-------- TEXTO MOSTRADO --------

Y parece que fue ayer
Andrés Ollero
Viernes, 28 de noviembre 2025, 23:11
Se anuncia una Exposición Universal...
Como saben también algunos de mis amigos, que se han interesado por ello, la edición sevillana de ABC viene publicando ... los lunes un serial, que puede llegar a la quincena, sobre los lances parlamentarios suscitados por las secuelas de la Expo 92.
Puede sorprender el hecho, dado que no hay particular rima cronológica de aniversario que lo hiciera previsible. Valga como anticipo que llevo ya algún tiempo reviviendo mis recuerdos parlamentarios; no por nostalgia, sino por si pueden servir para dar –modestias aparte– respuesta a una pregunta que considero, hace tiempo, que deberían estar los ciudadanos en condiciones de aclarar: ¿para qué puede servir un diputado?
Me temo que no pocos de ellos den por sabido que son unos señores que –en el mejor de los casos– calientan plácidamente un escaño, a la espera de que uno de sus colegas le indique digitalmente –o sea, no nos equivoquemos, con los dedos– qué es lo que toca votar. Peor es el asunto si los huecos en el hemiciclo –a los que, con orgullo, contribuí cuanto pude- se acaban considerando como síntoma de holganza. Como si la preparación de intervenciones en pleno o comisión, la formulación de preguntas al gobierno con respuesta escrita, lo solicitud de informes o documentos de los que se haya tenido ocasional noticia, relevantes para someter a control la gestión gubernamental, se realizaran a reloj parado.

-------- ENTRADAS PROPORCIONADAS --------

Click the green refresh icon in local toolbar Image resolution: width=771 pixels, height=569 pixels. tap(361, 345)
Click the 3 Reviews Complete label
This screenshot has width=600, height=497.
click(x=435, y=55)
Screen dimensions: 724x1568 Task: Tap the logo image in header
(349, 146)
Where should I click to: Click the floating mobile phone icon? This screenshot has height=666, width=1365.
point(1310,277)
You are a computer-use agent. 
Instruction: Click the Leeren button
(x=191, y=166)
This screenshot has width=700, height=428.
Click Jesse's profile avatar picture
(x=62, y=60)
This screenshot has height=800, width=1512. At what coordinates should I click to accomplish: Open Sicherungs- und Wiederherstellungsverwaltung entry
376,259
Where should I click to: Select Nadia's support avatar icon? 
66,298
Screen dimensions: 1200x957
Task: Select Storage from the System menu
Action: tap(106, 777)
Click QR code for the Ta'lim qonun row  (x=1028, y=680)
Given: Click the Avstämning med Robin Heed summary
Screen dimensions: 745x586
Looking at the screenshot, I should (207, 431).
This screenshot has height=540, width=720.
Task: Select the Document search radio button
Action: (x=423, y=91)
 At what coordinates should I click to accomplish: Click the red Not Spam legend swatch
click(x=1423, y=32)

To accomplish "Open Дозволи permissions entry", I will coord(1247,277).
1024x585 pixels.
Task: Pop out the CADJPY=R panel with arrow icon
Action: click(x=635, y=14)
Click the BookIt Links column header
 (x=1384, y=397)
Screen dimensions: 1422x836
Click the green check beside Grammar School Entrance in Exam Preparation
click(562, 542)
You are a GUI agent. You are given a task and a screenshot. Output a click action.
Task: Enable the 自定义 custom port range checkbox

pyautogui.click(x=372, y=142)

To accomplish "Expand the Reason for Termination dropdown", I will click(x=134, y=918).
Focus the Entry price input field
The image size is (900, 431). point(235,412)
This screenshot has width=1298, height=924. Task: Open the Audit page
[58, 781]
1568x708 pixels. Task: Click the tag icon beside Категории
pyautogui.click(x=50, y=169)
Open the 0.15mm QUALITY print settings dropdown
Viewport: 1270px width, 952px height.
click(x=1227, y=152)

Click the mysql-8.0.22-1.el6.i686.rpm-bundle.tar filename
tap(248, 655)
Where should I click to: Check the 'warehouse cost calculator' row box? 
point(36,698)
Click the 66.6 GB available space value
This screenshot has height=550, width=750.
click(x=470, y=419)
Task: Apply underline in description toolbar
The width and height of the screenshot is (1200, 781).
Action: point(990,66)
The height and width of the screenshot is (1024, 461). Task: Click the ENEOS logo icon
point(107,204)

--------

#### PREGUNTAS DE ESTUDIO:
• a. Reescribe como lista el párrafo de la columna que comienza con «Puede sorprender el hecho», conservando sus datos principales.
• b. Extrae de la columna el fragmento comprendido entre "Me temo que" y "a reloj parado.", ambos incluidos.
• c. Continúa la columna sobre la labor de los diputados a partir del punto en que se interrumpe.

#### RESPUESTAS DEL EJERCICIO:
• a.
- El hecho puede sorprender, porque no hay ningún aniversario que lo haga previsible.
- Hace tiempo que se vienen reviviendo los recuerdos parlamentarios.
- No es por nostalgia, sino por si sirven para responder una pregunta.
- Los ciudadanos deberían estar en condiciones de aclarar esa pregunta: ¿para qué puede servir un diputado?

• b.
Me temo que no pocos de ellos den por sabido que son unos señores que –en el mejor de los casos– calientan plácidamente un escaño, a la espera de que uno de sus colegas le indique digitalmente –o sea, no nos equivoquemos, con los dedos– qué es lo que toca votar. Peor es el asunto si los huecos en el hemiciclo –a los que, con orgullo, contribuí cuanto pude- se acaban considerando como síntoma de holganza. Como si la preparación de intervenciones en pleno o comisión, la formulación de preguntas al gobierno con respuesta escrita, lo solicitud de informes o documentos de los que se haya tenido ocasional noticia, relevantes para someter a control la gestión gubernamental, se realizaran a reloj parado.

• c.
Queda flotando la posible pregunta de por qué me he remitido a la lejana legislatura 1993-1996. No es una elección caprichosa, si se recuerda que se trata de la última del llamado felipismo y se reflexiona sobre sus notables paralelismos con la que estamos ahora soportando: sensación de fin de ciclo, altos cargos a despedir en las puertas de la cárcel y Roldán haciendo de las suyas. Números fruto del convencimiento de que todo vale y de que el fin justifica los medios. No faltó la hoy lamentada colonización de relevantes instituciones –en aquellos años, le tocó al Tribunal de Cuentas– con unas inesperadas peripecias en la contabilidad de la Expo, que alimentarían un notable culebrón.
Todo un señor decreto había adelantado que, clausurada la Expo, el Tribunal correspondiente examinaría sus cuentas y aquí paz y después gloria; que nos quitaran lo bailao. Pero pareció demasiado prosaico. Se optó por montar una empresa, que se encargara de examinarlas, sin encontrar fórmula más adecuada que trasladar a misma funcionarios del mentado Tribunal, sin reparar –¡qué olvidos!– en que, consumada su tarea, a él volverían cuando su propia gestión fuera la sometida a control.
La tarea a llevar a cabo pareció llevarse a cámara lenta. Yo había comenzado a interesarme por el tema con antelación, dado su impacto en Andalucía y mi interés en sondear hasta qué punto Granada podría sacar algo en claro de tan lustroso evento. Ya en 1988 registré al menos nueve preguntas escritas al gobierno, veinte solicitudes de información, una petición de comparecencia en Comisión y dos preguntas orales en el Pleno. En 1989 fueron seis las iniciativas presentadas y nueve en 1990.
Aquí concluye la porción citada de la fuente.